It’s POETRY MONTH, which for some people is the cruelest month of the year, breeding black turtle necks out of moth-eaten closets, mixing casual coffee drinkers and poets at pop up slam competitions, stirring glassy-eyed shoppers with sprung rhythm.
At Manda Group, we love poetry month and want to help you choose the perfect haiki or meta-poem to buy, so for the next couple of weeks we will be unveiling upcoming and newly released titles! Here’s the first few GEMS:
100 Love Sonnets by Pablo Neruda
Forty years after Pablo Neruda’s death, this compilation of his sonnets, unlike previous translations, captures the true spirit and verbal dexterity of his lesser-known genre. Pablo Neruda is still one of the most widely read, influential and beloved 20th-century poets. He was a Nobel Laureate, famous for his politically engaged lyrics, who also wrote these bold and sensual sonnets. In this new edition, the poems are followed by three essays on reading Neruda and his poetic effect by the notable poets and translators A. F. Moritz, Beatriz Hausner, and Toronto’s Poet Laureate (2012–2015) George Elliott Clarke, as well as a new afterword by the translator, questions for discussion, and recommended readings.
Letter Composed During a Lull in the Fighting by Kevin Powers
Little, Brown and Co.
National Book Award finalist, Iraq war veteran, novelist and poet Kevin Powers creates a deeply affecting portrait of a life shaped by war. Letter Composed During a Lull in the Fighting captures the many moments that comprise a soldier’s life: driving down the Texas highway; waiting for the unknown in the dry Iraq heat; writing a love letter; listening to a mother recount her dreams. Written with evocative language and discernment, Powers’s poetry strives to make sense of the war and its echoes through human experience.

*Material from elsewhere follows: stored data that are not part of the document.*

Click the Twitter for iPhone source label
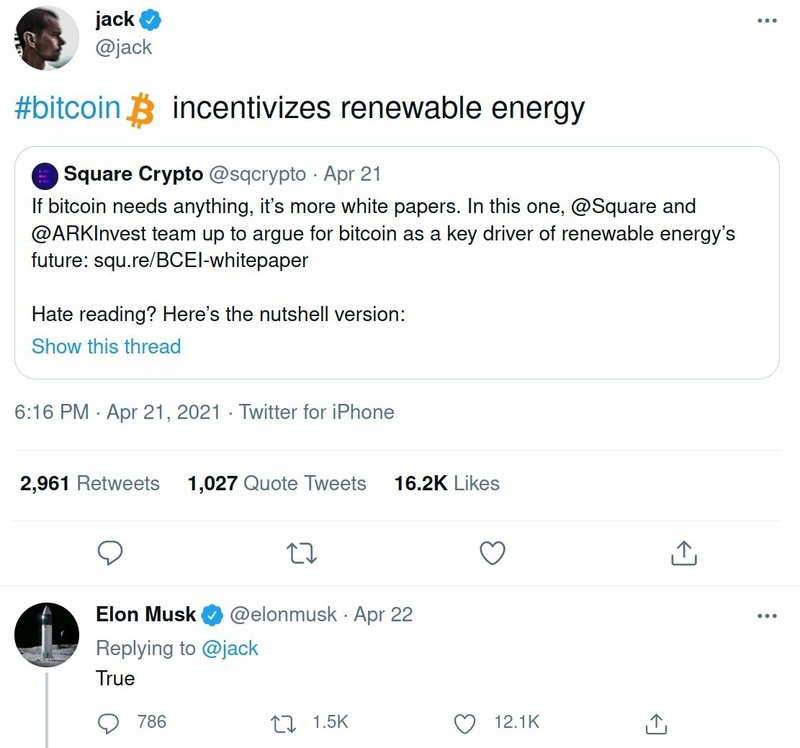This screenshot has height=748, width=800. [317, 412]
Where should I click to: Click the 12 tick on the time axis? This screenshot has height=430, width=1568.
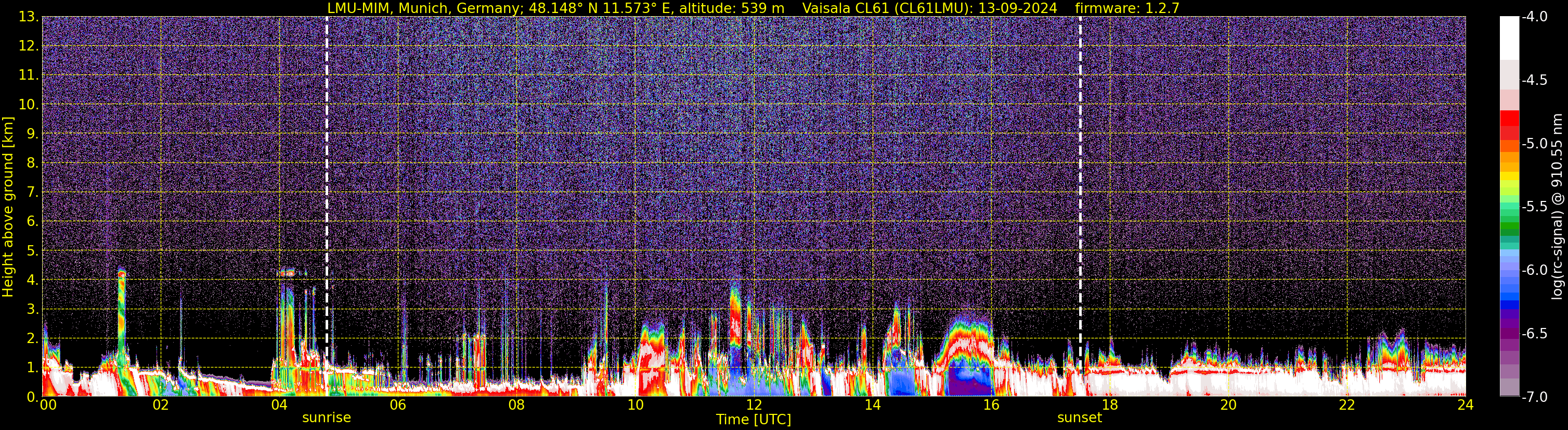(754, 405)
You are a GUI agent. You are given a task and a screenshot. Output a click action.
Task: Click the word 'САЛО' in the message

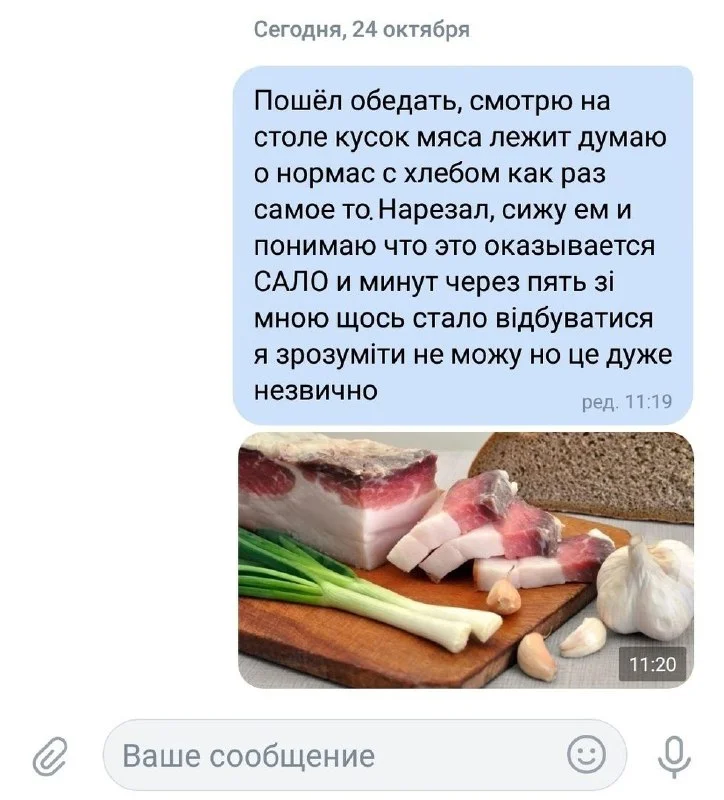pos(290,283)
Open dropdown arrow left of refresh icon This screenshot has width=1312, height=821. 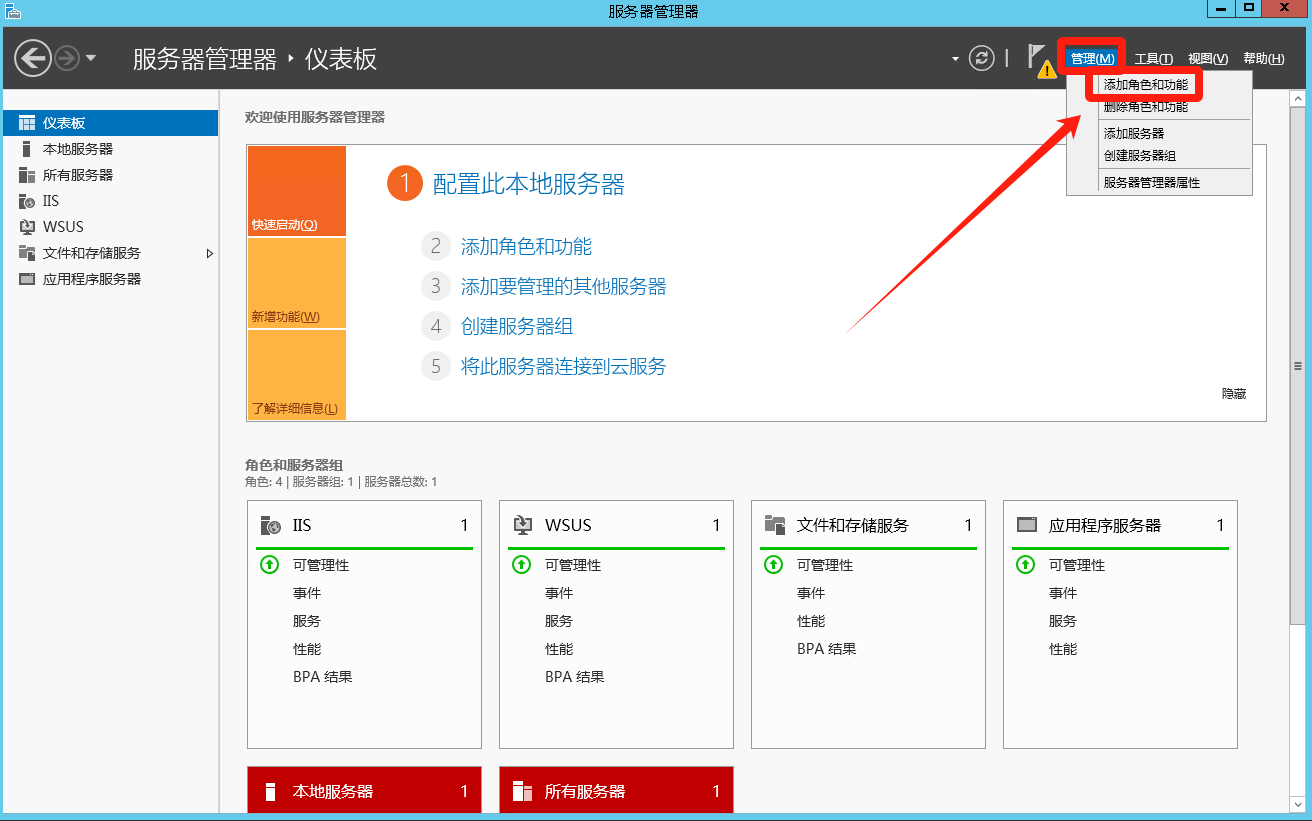954,59
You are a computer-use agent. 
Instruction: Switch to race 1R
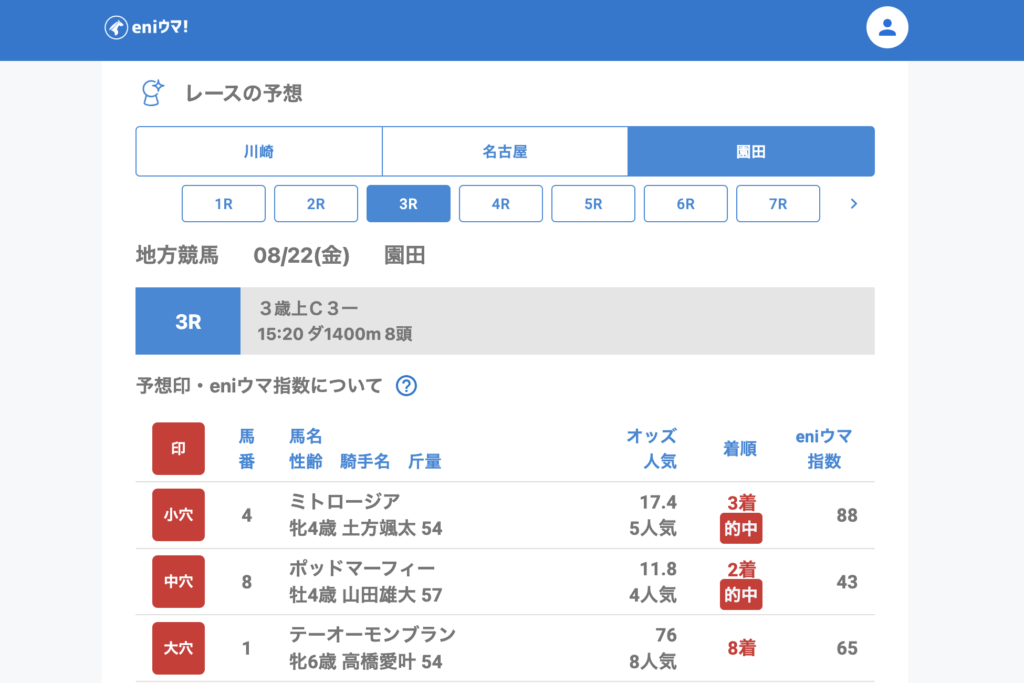[224, 204]
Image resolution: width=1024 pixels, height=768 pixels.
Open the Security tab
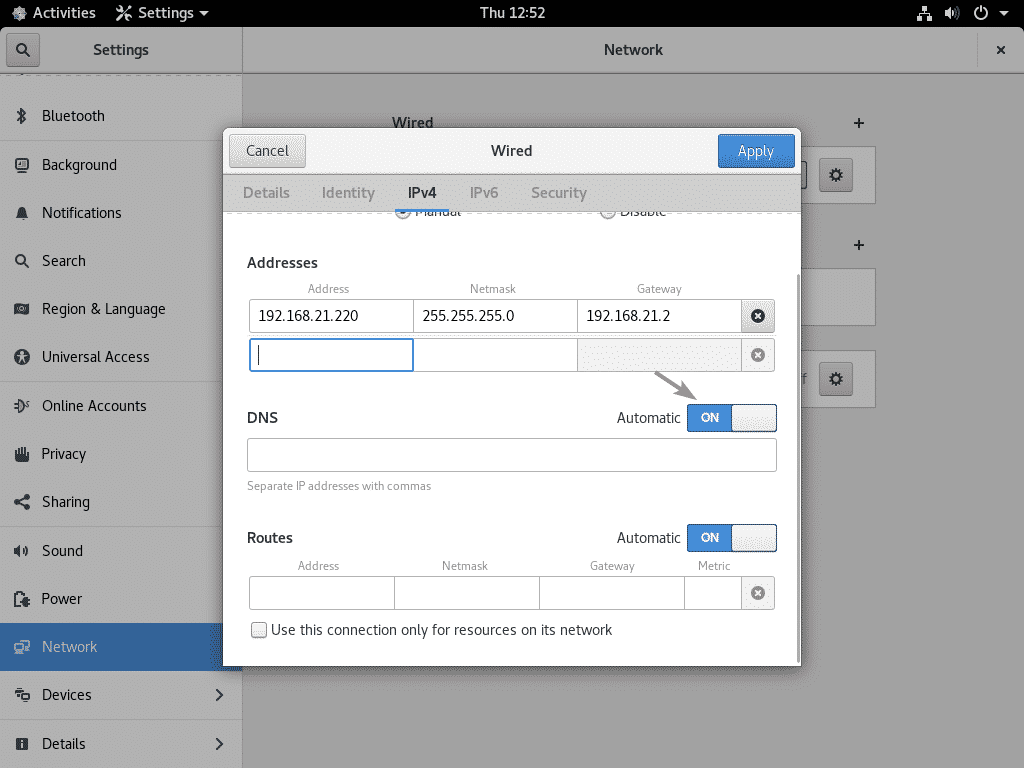pos(558,193)
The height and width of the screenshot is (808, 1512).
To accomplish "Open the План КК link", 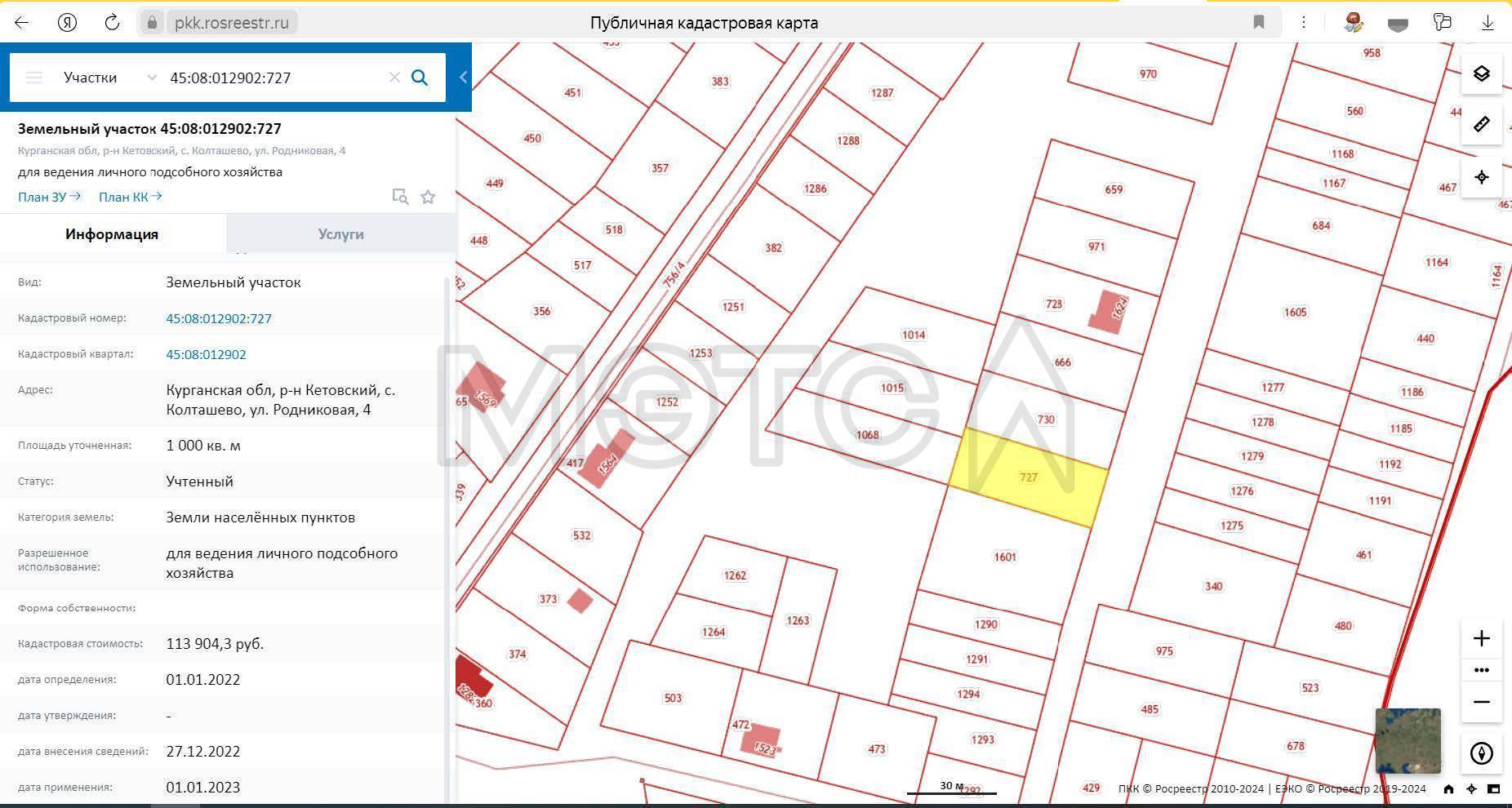I will 130,197.
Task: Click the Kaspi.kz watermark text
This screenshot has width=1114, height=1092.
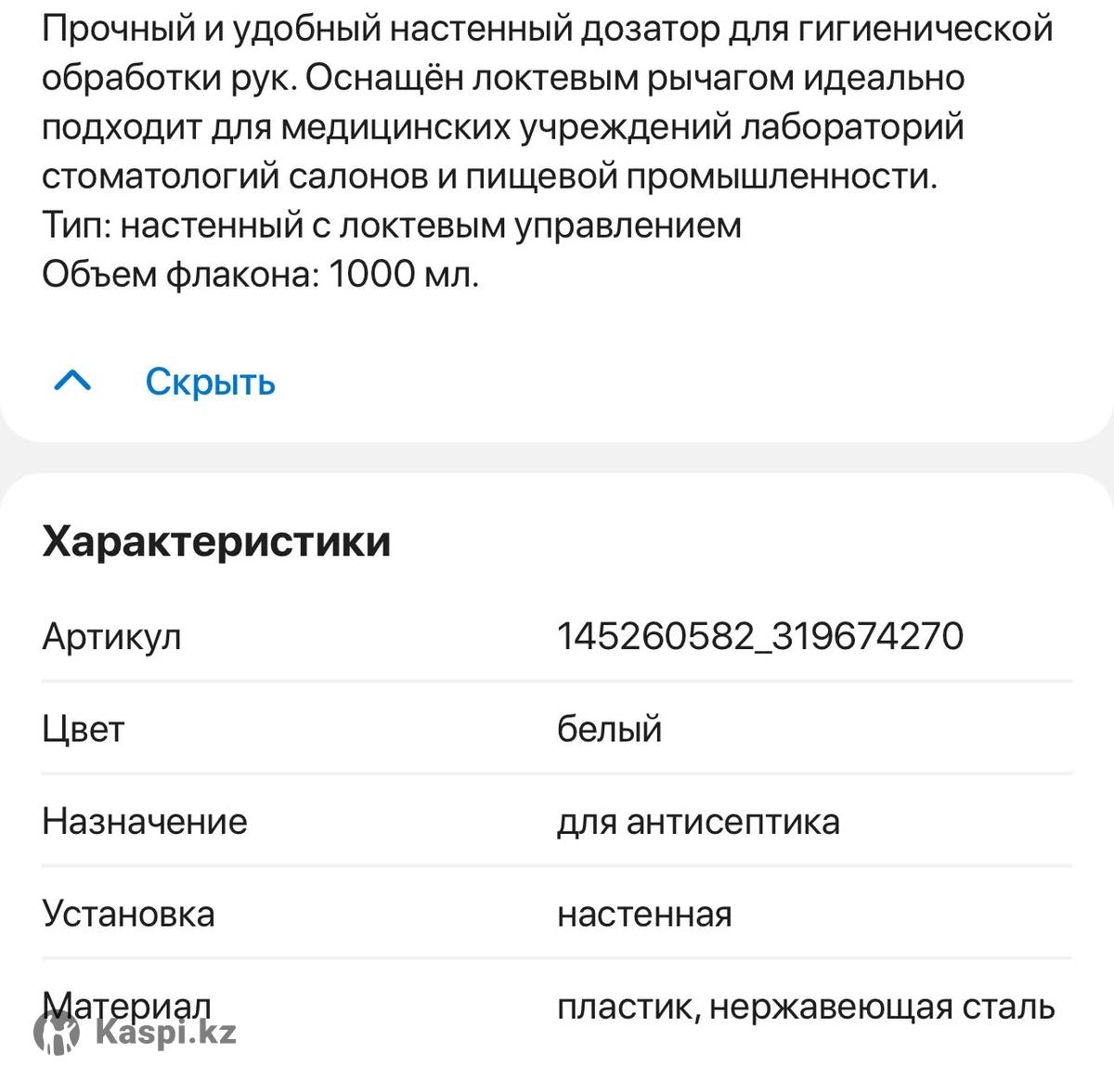Action: click(166, 1033)
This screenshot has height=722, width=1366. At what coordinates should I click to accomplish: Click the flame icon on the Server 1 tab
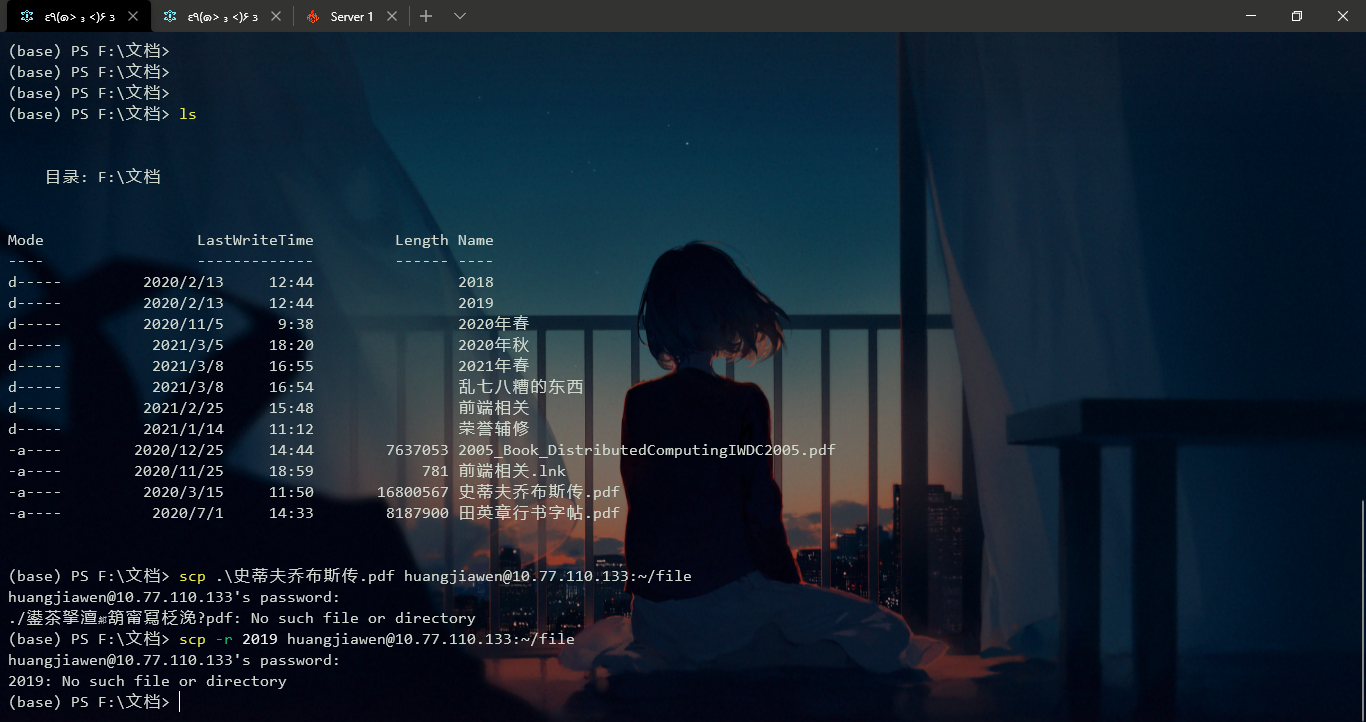312,16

Just as The Yellow Birds was hailed as the “first literary masterpiece produced by the Iraq war,” this collection will make its mark as a powerful, enduring work (Los Angeles Times).
Blue Sonoma by Jane Munro
Award-winning poet Jane Munro draws on her well-honed talents to address what Eliot called “the gifts reserved for age.” A beloved partner’s crossing into Alzheimer’s is at the heart of this book, and his “battered blue Sonoma” is an evocation of numerous other crossings: between empirical reportage and meditative apprehension, dreaming and wakefulness, Eastern and Western poetic traditions. Rich in both pathos and sharp shards of insight, Munro’s wisdom here is deeply embedded, shot through with moments of wit and candour. In the tradition of Taoist poets like Wang Wei and Po-Chu-i, her sixth and best book opens a wide poetic space, and renders difficult conditions with the lightest of touches. Grey wood twisted tight within the framework of the tree – impossible to snap off, forged as it dries.And in me, parts I can’t imagine myself without – silvering. ~from “The live arbutus carries dead branches…”
Check our blog next week for more highlights!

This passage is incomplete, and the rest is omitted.